Stated task>
Return the data word for word, starting at the very beginning and ending at the line that contains "pos(706,338)", with both ends included. Leave the pictures out of your answer.

* begin Dataset extract *

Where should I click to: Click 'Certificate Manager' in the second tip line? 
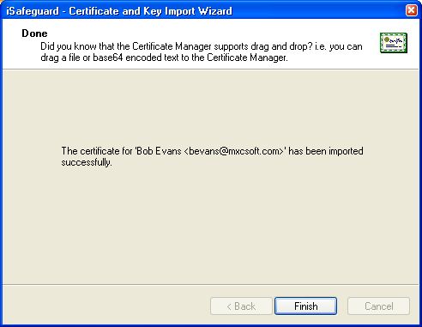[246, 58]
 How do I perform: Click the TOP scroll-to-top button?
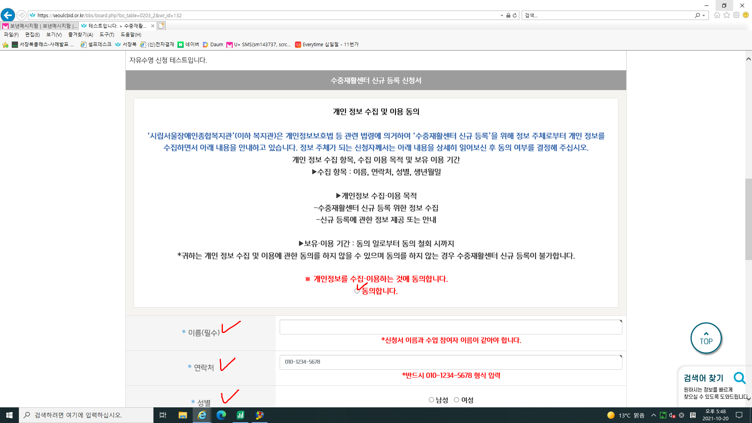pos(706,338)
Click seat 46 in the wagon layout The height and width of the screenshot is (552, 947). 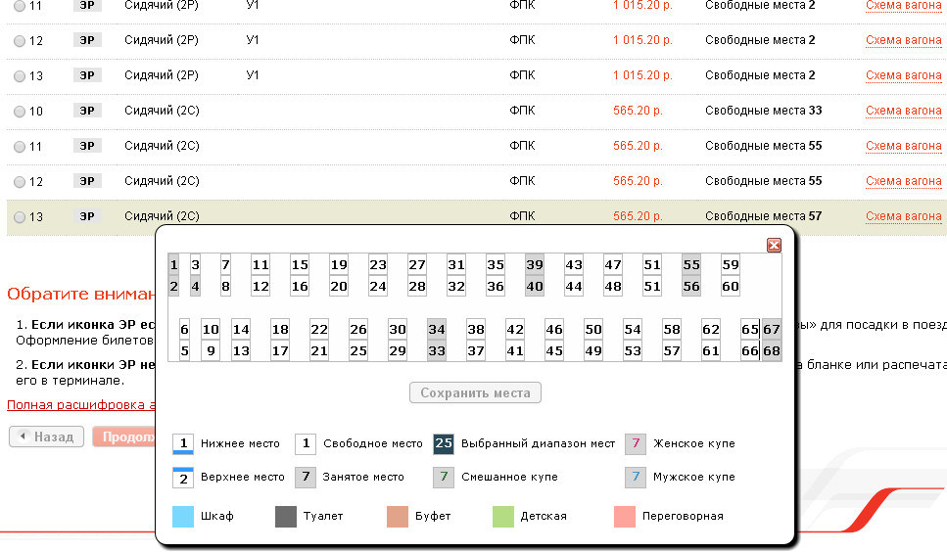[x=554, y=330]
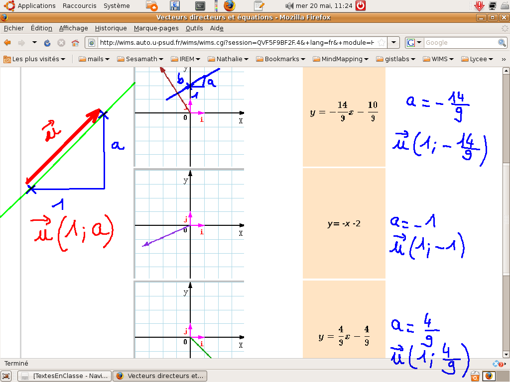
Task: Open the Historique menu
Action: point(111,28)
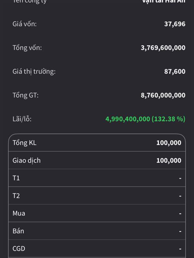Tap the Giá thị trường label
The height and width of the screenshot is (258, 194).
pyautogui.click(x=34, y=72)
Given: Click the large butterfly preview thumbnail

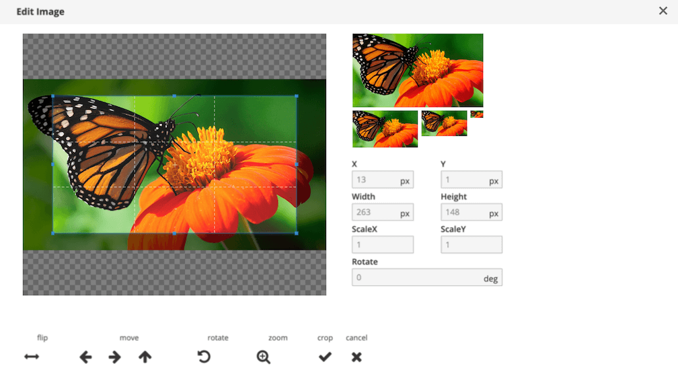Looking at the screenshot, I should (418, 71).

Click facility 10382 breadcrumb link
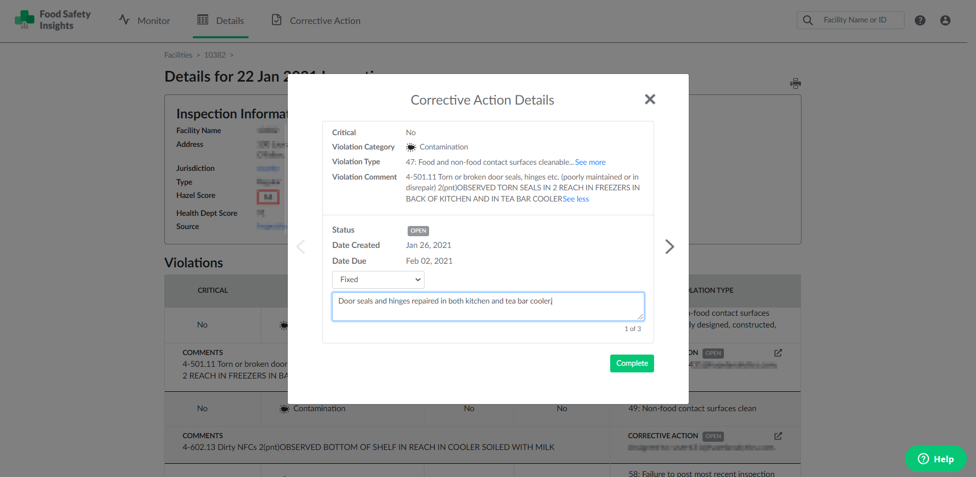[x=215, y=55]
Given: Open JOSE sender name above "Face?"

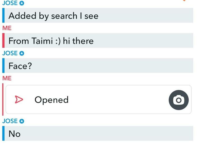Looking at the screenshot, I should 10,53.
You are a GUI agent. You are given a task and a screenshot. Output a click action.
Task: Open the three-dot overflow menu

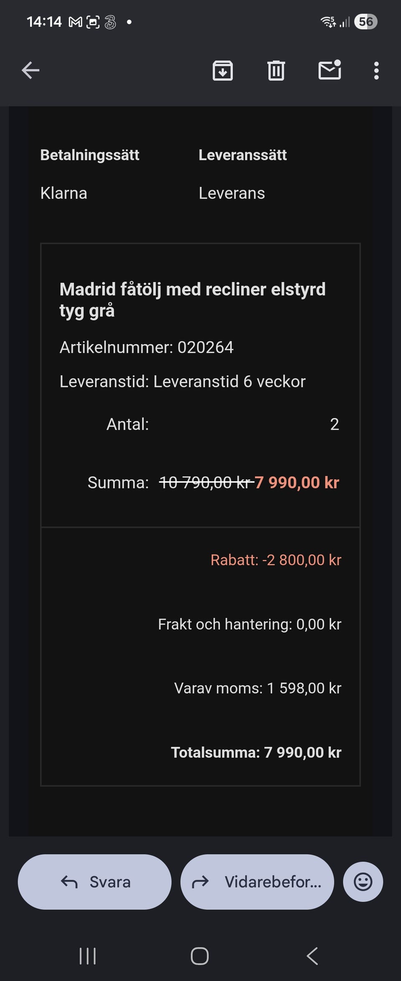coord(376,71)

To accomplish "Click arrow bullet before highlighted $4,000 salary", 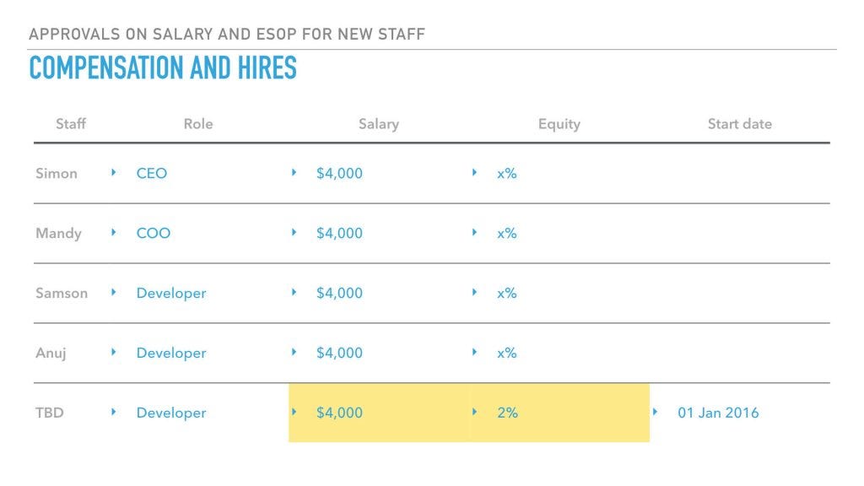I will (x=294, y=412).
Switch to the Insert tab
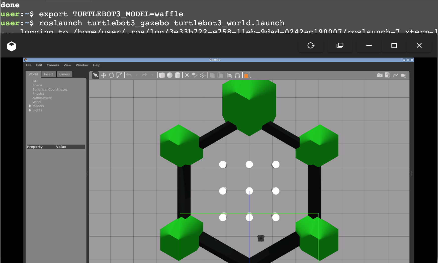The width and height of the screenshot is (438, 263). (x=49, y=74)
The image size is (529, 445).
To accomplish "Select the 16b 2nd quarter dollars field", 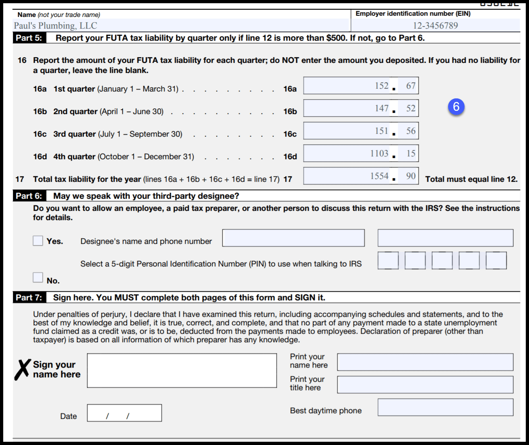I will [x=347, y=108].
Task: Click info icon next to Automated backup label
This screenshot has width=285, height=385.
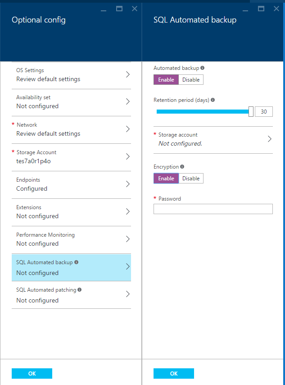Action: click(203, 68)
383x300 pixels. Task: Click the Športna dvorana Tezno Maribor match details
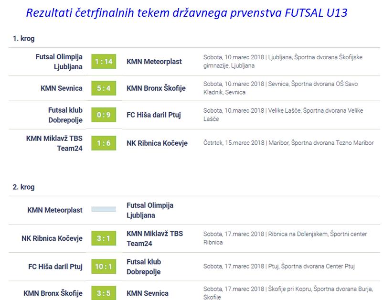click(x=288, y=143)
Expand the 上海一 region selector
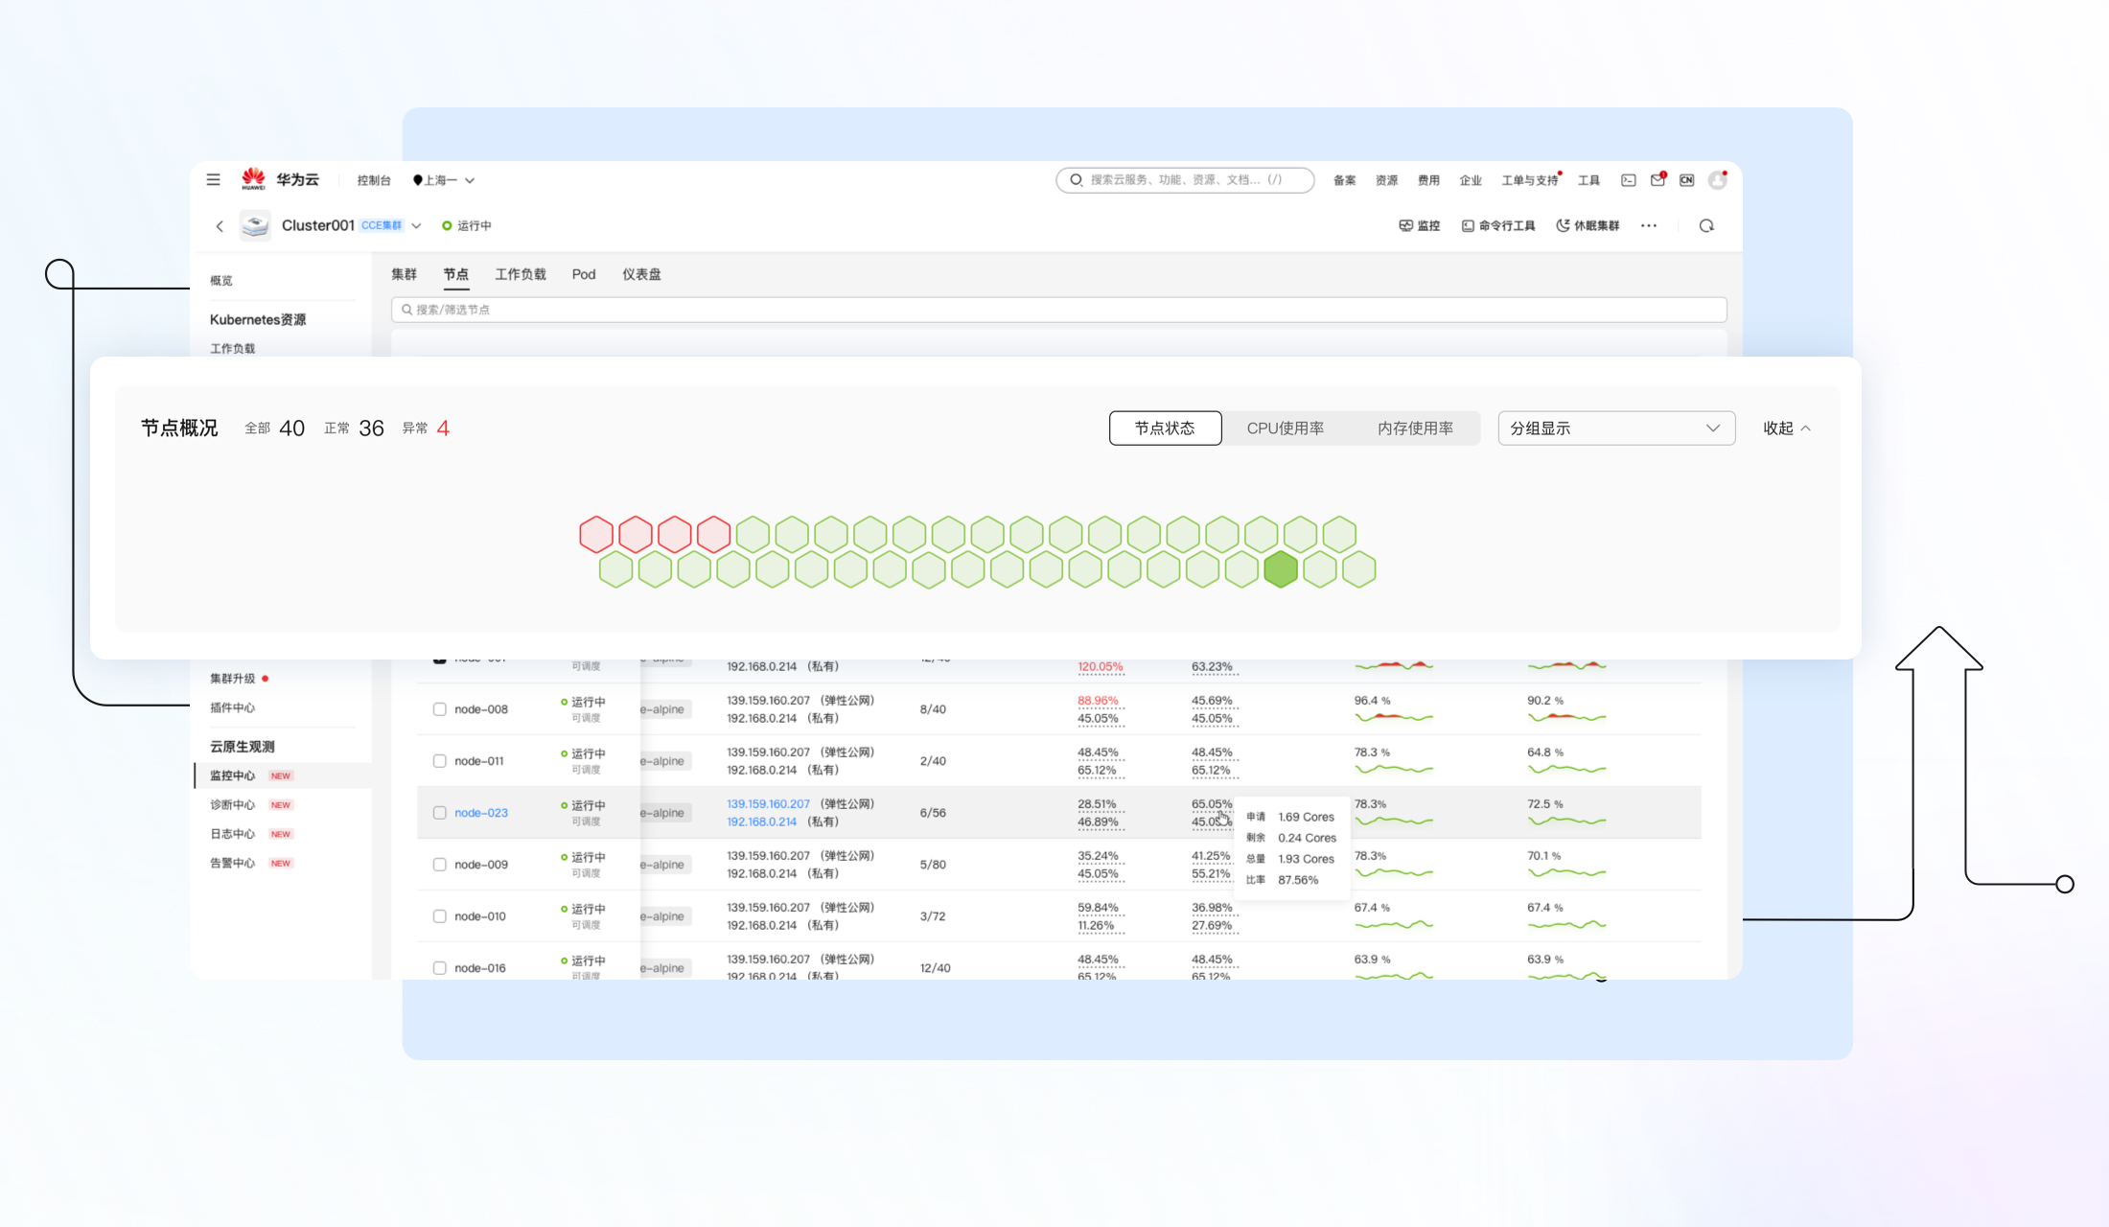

* end Dataset extract *

Exercise result>
Where should I click to: Click 'Certificate Manager' in the second tip line? 
[246, 58]
 How do I perform: Click the TOP scroll-to-top button?
pos(706,338)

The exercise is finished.